Meer ist das Stichwort – es naht die lang ersehnte Badeverlängerung in Kolebrzeg (Kolberg). Sie naht langsam, denn der Zug beeilt sich nicht. Vier Stunden waren für die 240 km vorgesehen, es werden fünf Stunden. Ein richtiger Bummelzug.

Der Zug fuhr los und fuhr mit einer dem Enkel von Reisen der Jugendzeit wohlvertrauten Geschwindigkeit, will sagen sehr langsam, so langsam, dass er, wenn er im Sommer diese Strecke fuhr, oft mit der Großmutter während der Fahrt ausstieg, um im Wald Heidelbeeren zu sammeln und wieder zurück in den rasenden Zug zu steigen.

Tomasz Rozycki: „Zwölf Stationen“

Gleichzeitig halbiert sich heute die Temperatur, von bisher 30 auf 15 Grad. Am Abend kommen wir an. Im strömenden Regen laufen wir eine halbe Stunde durch Plattenbauten zum Campingplatz. So haben wir uns das nicht vorgestellt. Wir beziehen eine klamme, unbeheizte Holzhütte. Gott sei Dank versorgt uns das örtliche Bistro mit einem deftigen und wärmenden polnischen Abendessen.

Nach drei Tagen erscheint die Sonne. Der Ort entpuppt sich als deutlich attraktiver als beim ersten Eindruck, der kilometerlange Sandstrand und die Promenade unter Bäumen sind aller Ehren wert. Wir unternehmen lange Spaziergänge, fahren mit Fahrrädern an der Küste entlang, trotzen auf einer Schiffsausfahrt den Wellen und genießen täglich ein polnisches Softeis. Die Hotels (und Sanatorien – Kolebrzeg ist ein berühmter Kurort) sind auch in der Nachsaison noch voll, doch die Menge an Spaziergängern verläuft sich auf der langen Promenade.

Gut erholt und voller Eindrücke treten wir die Rückreise an und fahren mit dem Bus über Stettin nach Berlin. Nach einer Nacht im Hirsch-Hotel Econtel bringt uns der ICE vom imposanten Hauptbahnhof zurück nach Karlsruhe.

Was haben wir von und über unsere Nachbarn gelernt?
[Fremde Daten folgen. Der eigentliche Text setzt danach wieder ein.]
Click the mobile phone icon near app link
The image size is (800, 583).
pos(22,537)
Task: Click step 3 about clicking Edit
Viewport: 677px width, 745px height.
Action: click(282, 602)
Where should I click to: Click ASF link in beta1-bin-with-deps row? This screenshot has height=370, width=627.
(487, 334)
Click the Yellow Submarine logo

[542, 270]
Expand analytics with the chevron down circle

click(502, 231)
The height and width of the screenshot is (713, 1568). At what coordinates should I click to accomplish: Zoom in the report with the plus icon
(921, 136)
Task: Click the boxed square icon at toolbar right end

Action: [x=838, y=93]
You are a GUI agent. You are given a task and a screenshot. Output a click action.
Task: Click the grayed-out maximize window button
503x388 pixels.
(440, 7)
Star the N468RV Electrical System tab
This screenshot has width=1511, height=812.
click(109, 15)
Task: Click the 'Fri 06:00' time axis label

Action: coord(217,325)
Die Sprache ist schwierig und mitunter eine große Barriere, dank freundlicher Menschen sind wir aber immer und überall zurecht gekommen. Polen hat überdurchschnittlich viele Einkaufszentren und noch mehr Kirchen. Die polnische Bevölkerung ist gespalten, zwischen liberal und national, zwischen Stadt und Land, zwischen reich und arm. Sie sind eher Einzelkämpfer und erwarten von der Politik nicht viel – die Lehre einer Geschichte als Spielball der mächtigen Nachbarn? Polnische Schnellzüge sind pünktlicher als die Deutsche Bahn, polnische Bummelzüge nicht. Polnisches Essen ist fleischlastig und einer schlanken Figur nicht förderlich. Warschau ist anders als erwartet. Und jeder Eindruck ist subjektiv.

Stefan Simonis (rechts) reist in den Sommerferien regelmäßig mit seiner ebenfalls reiselustigen Frau und seinen zumindest meistens reiselustigen Töchtern mit Bus und Bahn durch Europa. Den Rest des Jahres organisiert er als Leiter der Reiseveranstaltung mit seinem Team mit mindestens ebenso großer Begeisterung Reisen für die Hirsch-Gäste.